Her own to him had been brief and to the point; giving him to understand that their engagement was at an end, without betraying the fact that her heart, too, was broken. She had even dried the tears that fell upon the paper, you remember. She had begged his pardon, of course, but had purposely excluded from her language all traces of feeling. As the thing had to be done, it should be done effectually.

What would he do? What would he say? A thousand possibilities had been dancing through Mary’s mind.

First and foremost, would he recant?

Inconceivable! Still, this hope refused to vanish.

Would he be violent? Would his reply be a burst of fierce indignation? Very likely. Yes, that was just what one might expect from such a man.

Would he be sarcastic? Will he sneer at a religion which can make me break my word? That was what she dreaded most of all. Not, oh male reader (if I shall have any such), not lest his flings and gibes should wound her. If you think that, sir, you have never penetrated into the mysteries of the female heart. It was a dread lest he—lest HE should descend to such weapons,—lest this soaring eagle of her imagination should stoop to be a mousing owl. A Hero may not use poisoned arrows; least of all against a woman. She had never known the Don to use a sarcastic word. He was too earnest, too fearfully earnest to be satirical. He left that to triflers, male and female. He was never witty, even. He is above it, Mary used to say, within her heart, with that blessed alchemy whereby women know how to convert into virtues the blemishes of those whom they love. No, thought she; let him upbraid me; let him tell me that I have been false to my word; let him even say that I have proven myself unworthy to link my destiny with his (and am I worthy of the homage of such a heart? Did not even unsentimental Alice say that a true woman would follow the man she loved to the ends of the earth?); no; let him cover me with fierce reproaches,—but let him not be little! It is enough, and more than enough, that I have to give him up. Let his image remain untarnished in my heart!

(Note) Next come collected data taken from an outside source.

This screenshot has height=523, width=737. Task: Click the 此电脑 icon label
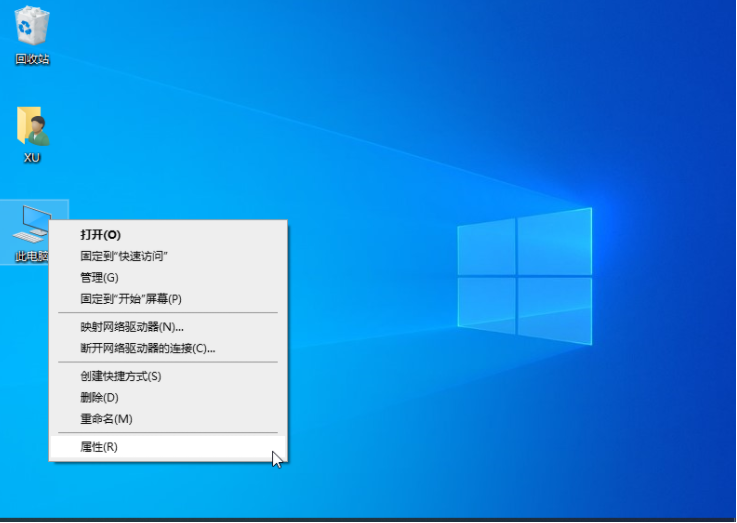click(30, 257)
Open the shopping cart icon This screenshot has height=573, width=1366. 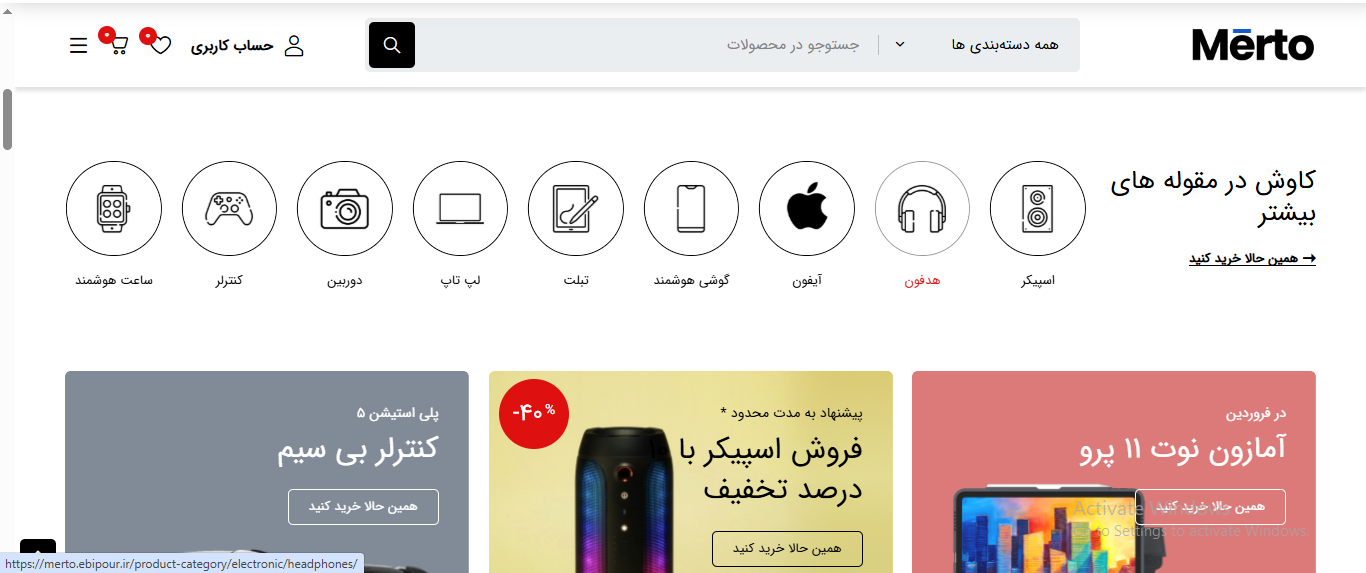(x=118, y=45)
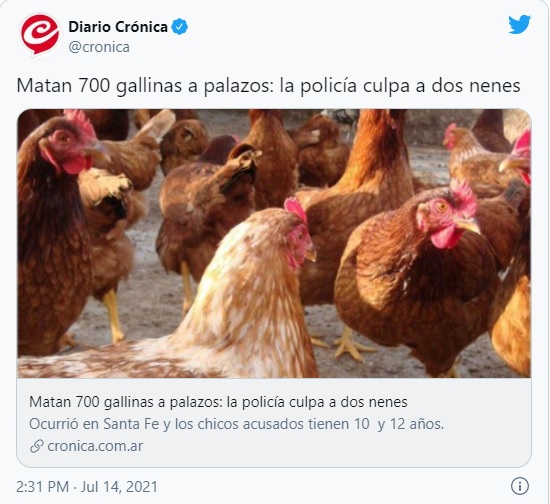
Task: Click the Jul 14, 2021 date
Action: click(x=119, y=487)
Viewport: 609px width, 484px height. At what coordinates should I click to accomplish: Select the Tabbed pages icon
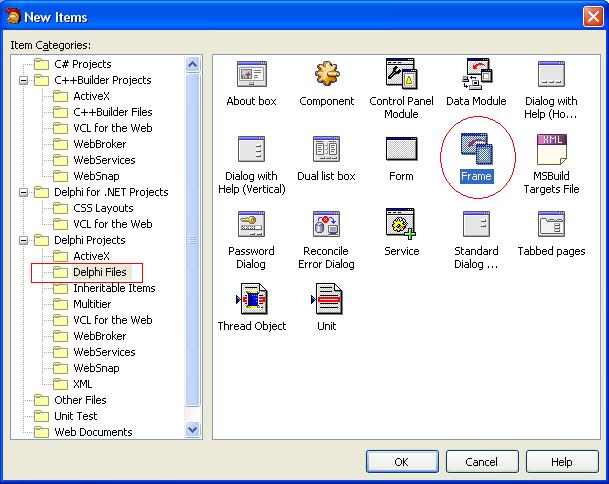pos(551,225)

Or, would his letter be a broken-hearted wail? She hoped not,—so she said, at least; and let us try to believe her.

Pressing her hand upon her heart for a moment, to calm its tumultuous throbbing, she broke the seal of the letter, took in the first page at one mad, ravenous glance, and the hand that held the sheet fell upon her lap.

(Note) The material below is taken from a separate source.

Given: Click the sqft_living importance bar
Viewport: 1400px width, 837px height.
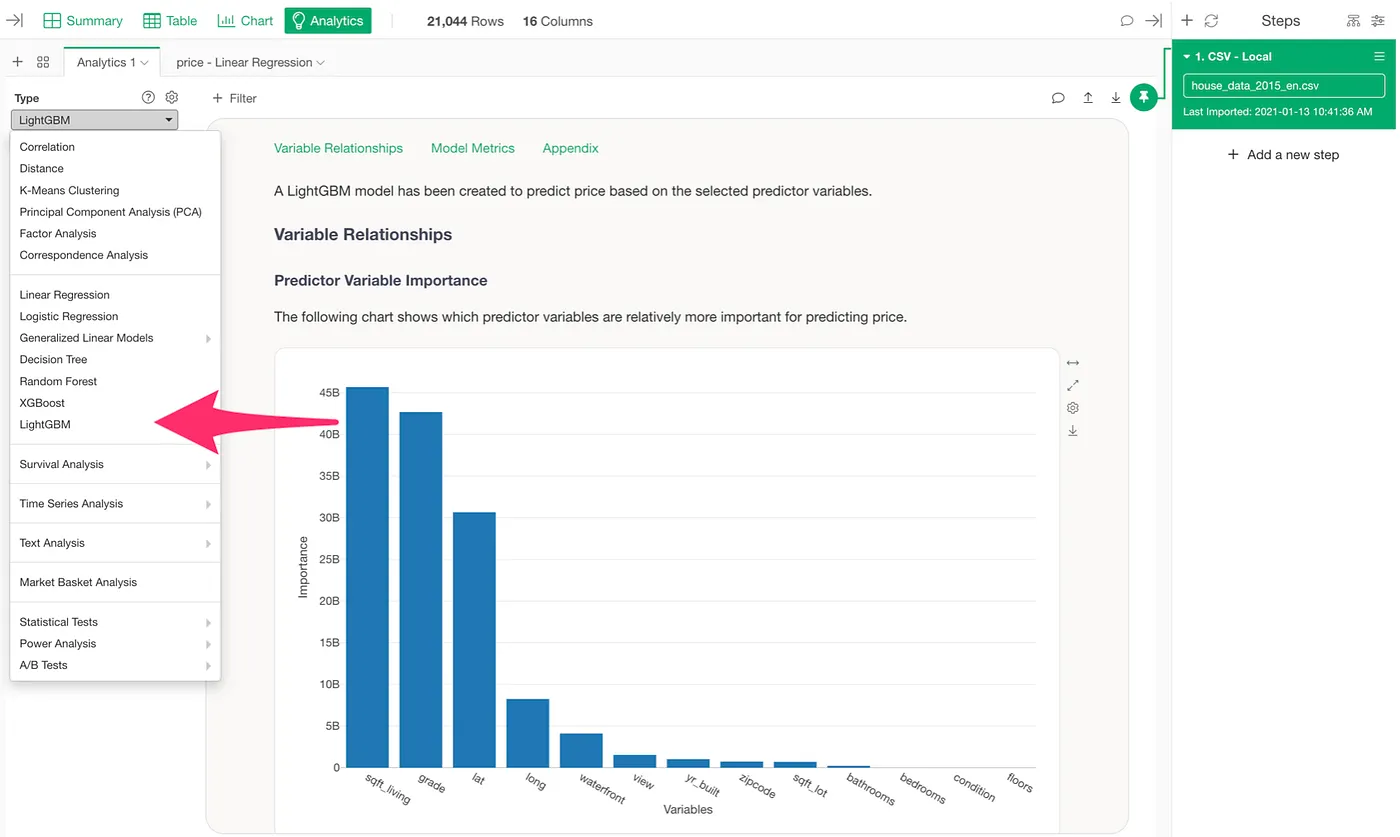Looking at the screenshot, I should (x=367, y=577).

No sarcasms, no fierce reproaches, no wail of a broken heart!—no anything that she had thought possible.

Brief, yet not curt, he accepted her decree without a murmur; as though a prisoner bowed in silence under the sentence of the judge. No commonplace, no rhetoric; no trace of feeling; and yet no flippant suggestion of the want of it. In a word, his letter was an absolutely impenetrable veil. As though he had not written. Mary was stunned.